-- WHAT THIS TASK INVOLVES --
Identify every line in the rows below that contains the string "column", and copy each one. Matching is case-sensitive.

-- MATERIAL FOR THE TASK --
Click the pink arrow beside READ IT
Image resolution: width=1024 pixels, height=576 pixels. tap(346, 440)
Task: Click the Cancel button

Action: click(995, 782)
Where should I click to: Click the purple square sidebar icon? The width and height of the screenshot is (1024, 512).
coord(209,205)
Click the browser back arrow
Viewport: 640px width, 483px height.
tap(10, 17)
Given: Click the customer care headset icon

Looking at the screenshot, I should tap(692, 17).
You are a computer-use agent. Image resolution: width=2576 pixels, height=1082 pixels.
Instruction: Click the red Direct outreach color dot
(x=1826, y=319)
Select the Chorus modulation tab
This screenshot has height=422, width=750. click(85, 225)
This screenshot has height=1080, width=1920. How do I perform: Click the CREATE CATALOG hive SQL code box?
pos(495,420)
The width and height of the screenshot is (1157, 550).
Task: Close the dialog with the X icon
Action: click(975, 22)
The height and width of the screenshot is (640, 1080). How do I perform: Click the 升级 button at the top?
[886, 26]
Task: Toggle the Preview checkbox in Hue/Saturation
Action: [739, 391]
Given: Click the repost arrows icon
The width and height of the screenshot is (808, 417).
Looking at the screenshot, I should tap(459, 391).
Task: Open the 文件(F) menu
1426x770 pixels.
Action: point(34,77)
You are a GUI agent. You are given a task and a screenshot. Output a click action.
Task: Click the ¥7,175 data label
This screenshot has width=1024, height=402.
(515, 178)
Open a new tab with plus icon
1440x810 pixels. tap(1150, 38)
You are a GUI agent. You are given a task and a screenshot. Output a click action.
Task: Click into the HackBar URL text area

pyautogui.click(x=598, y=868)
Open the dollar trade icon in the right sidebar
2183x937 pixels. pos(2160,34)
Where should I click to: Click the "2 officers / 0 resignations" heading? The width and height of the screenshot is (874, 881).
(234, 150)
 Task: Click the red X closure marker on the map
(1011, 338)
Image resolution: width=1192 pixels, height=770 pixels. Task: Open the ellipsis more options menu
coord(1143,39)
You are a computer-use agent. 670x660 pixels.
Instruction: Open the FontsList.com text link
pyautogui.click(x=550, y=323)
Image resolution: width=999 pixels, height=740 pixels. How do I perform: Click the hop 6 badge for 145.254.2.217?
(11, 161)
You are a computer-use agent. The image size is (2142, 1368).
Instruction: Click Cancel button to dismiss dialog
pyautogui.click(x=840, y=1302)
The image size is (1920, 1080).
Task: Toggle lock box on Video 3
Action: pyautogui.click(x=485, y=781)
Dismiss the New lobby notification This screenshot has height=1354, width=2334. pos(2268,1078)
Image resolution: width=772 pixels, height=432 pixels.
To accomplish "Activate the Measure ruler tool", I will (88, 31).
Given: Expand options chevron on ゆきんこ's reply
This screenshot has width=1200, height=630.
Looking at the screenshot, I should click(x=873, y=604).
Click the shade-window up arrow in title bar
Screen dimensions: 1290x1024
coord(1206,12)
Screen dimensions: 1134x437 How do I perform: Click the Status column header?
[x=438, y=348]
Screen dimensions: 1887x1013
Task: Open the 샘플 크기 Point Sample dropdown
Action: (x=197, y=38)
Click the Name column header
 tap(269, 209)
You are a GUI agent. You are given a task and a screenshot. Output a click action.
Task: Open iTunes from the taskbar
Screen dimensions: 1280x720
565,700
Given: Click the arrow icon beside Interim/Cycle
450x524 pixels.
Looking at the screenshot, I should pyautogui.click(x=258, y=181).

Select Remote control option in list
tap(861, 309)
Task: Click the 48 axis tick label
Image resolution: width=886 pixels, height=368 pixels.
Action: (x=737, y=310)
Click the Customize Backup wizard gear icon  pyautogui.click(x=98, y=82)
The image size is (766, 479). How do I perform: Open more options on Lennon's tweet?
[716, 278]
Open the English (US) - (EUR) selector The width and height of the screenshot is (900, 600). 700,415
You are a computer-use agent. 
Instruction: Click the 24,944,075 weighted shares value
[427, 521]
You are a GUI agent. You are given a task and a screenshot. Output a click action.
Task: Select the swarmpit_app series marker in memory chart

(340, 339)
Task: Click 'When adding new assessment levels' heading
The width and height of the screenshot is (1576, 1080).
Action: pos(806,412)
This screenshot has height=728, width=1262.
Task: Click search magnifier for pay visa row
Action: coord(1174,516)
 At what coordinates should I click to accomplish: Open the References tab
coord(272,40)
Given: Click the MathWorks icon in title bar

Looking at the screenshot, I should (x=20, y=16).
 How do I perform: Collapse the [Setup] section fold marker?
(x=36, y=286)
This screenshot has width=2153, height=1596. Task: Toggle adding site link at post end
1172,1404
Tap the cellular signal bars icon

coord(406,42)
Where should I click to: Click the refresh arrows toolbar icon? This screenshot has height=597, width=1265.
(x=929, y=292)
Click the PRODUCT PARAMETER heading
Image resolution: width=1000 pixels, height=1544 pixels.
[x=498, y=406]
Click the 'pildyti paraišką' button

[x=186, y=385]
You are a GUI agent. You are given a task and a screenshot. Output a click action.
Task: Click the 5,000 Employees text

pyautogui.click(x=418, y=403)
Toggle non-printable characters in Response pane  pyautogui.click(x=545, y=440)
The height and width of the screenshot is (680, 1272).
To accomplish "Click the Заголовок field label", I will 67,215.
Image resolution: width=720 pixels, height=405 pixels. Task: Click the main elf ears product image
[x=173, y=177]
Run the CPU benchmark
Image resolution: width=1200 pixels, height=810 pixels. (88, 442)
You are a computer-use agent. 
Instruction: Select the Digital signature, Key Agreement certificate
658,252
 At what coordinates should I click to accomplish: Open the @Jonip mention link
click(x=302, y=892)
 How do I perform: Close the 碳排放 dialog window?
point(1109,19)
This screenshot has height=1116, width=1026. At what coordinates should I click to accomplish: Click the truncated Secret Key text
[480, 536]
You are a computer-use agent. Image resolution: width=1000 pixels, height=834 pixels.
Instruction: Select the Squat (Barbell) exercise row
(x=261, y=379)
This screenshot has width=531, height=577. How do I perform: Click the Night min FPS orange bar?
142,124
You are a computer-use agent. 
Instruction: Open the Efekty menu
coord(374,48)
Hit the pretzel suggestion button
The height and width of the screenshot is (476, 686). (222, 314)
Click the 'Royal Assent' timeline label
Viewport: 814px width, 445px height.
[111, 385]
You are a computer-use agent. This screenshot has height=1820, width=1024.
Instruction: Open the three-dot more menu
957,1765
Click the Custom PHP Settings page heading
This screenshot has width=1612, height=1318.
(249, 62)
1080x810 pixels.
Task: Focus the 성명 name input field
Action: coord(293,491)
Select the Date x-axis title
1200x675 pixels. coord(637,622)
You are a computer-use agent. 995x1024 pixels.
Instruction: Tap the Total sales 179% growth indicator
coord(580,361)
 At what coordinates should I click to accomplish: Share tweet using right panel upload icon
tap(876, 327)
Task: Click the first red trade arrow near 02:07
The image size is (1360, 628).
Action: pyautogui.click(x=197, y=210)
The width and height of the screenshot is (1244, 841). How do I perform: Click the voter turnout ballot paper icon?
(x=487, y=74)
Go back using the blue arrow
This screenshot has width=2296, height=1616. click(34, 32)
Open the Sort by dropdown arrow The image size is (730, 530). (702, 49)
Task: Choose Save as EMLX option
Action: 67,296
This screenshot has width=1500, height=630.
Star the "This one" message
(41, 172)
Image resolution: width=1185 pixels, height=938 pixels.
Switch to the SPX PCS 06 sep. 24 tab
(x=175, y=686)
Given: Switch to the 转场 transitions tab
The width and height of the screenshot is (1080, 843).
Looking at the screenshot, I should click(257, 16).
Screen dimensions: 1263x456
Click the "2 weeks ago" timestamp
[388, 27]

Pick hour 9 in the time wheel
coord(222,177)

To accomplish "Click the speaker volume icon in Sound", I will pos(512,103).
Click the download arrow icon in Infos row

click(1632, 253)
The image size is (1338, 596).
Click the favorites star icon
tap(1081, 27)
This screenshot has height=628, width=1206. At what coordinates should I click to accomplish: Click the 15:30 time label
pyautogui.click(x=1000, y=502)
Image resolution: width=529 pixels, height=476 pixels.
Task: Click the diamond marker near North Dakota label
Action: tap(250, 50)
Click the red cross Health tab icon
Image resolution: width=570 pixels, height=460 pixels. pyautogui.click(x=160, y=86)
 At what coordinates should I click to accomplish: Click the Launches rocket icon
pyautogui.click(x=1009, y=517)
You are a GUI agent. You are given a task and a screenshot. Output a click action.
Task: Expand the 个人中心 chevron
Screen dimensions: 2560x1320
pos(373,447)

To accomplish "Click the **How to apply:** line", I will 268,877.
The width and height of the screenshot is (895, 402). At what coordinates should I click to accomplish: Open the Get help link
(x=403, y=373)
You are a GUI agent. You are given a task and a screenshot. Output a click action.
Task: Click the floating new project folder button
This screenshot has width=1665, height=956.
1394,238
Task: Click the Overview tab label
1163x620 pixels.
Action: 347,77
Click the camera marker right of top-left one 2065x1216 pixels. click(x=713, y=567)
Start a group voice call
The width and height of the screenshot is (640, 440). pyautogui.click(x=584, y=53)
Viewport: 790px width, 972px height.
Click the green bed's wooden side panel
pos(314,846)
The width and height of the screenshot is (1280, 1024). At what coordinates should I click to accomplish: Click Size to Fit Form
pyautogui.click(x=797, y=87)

-- OUTPUT FOR THIS EXERCISE --
Screen dimensions: 1134x437 How do I perform: Click the Status column header?
Click the Name column header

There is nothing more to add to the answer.